Review: Kiss or Kill (1997)
By Tara Judah on Jul 17, 2010 in Reviews
According to Jean-Luc Godard, “All you need for a movie is a gun and a girl”, a mantra that well served the cinematic output which gave rise to psychoanalytic spectatorship theory in the 1960s and 1970s. But in 1997 it seems anomalous coming from Bill Bennett’s ‘couple on the run’ feature, Kiss or Kill. An affectionate expression of personal nostalgia in the first instance, though heavily laden with melancholy within its contextual cinematic climate, Kiss or Kill is a bittersweet coup de grace to the once esteemed auteur theory championed by the Cahiers du Cinema. As such, it is largely unapologetic and disarming in its sort of self-reflexive, sometimes knowing throwback to a more naturalistic, less complex, cinematic paradigm.
The film opens with Dylan Thomas’ words “We watch the show of shadows kiss or kill / Flavoured of celluloid give love the lie” - a self-conscious acknowledgement that the girl and the gun are cinematic constructs, shadows dancing across the celluloid, their presentation of love: artifice, cinematic lie. This loaded intro is Bennett’s appeal to the audience not to engage in the usual act of total disavowal but to keep their wits about them because what follows is more than just the story of a couple on the run.

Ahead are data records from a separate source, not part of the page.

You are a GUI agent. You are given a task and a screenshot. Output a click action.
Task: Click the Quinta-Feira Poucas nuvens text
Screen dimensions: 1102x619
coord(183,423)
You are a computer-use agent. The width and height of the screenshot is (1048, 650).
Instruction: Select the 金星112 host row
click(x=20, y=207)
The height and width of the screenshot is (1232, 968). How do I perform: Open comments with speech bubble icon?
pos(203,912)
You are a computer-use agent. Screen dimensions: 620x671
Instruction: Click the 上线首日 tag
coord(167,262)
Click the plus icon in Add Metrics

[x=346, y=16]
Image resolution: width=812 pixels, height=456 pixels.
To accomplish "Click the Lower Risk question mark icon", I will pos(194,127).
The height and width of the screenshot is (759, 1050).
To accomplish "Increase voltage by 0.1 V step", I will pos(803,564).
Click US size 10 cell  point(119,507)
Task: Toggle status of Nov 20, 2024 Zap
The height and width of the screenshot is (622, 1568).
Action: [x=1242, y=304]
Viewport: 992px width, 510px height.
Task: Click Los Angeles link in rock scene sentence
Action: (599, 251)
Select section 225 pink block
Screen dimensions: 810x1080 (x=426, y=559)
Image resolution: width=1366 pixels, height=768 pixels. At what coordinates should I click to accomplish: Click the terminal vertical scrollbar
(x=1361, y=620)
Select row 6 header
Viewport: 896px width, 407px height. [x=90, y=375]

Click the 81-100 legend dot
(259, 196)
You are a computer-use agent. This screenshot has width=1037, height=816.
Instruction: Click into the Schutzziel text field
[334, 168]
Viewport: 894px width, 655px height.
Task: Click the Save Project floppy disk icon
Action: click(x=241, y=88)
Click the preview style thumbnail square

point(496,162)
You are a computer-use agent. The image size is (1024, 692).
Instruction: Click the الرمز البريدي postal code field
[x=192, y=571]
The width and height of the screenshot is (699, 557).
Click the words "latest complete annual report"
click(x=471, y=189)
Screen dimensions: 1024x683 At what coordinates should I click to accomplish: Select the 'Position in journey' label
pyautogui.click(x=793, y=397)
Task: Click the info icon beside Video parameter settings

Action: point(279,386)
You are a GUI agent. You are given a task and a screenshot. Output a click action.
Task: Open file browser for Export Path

Al (Matt Day) and Nikki (Frances O’Connor) are lovers and small time scamsters whose commit petty crimes are motivated by both their socio-economic circumstances but also the thrill that comes from life on the run. In terms of narrative, Nikki is the real driving force, something of a femme fatale and, even though this film is not strictly noir, her voiceover statement which segues into back story definitely gives her an authorial standpoint from the outset. The set-up for the plot begins with a flashback sequence to a young Nikki, perhaps five or six years old, as she witnesses a knock at the door: her father; he immediately douses her mother in gasoline and sets her alight. Nikki watches her mother burn alive and this single event establishes early on both her hatred for men and her personal insecurities which later manifest into a delightfully Freudian “return of the repressed”.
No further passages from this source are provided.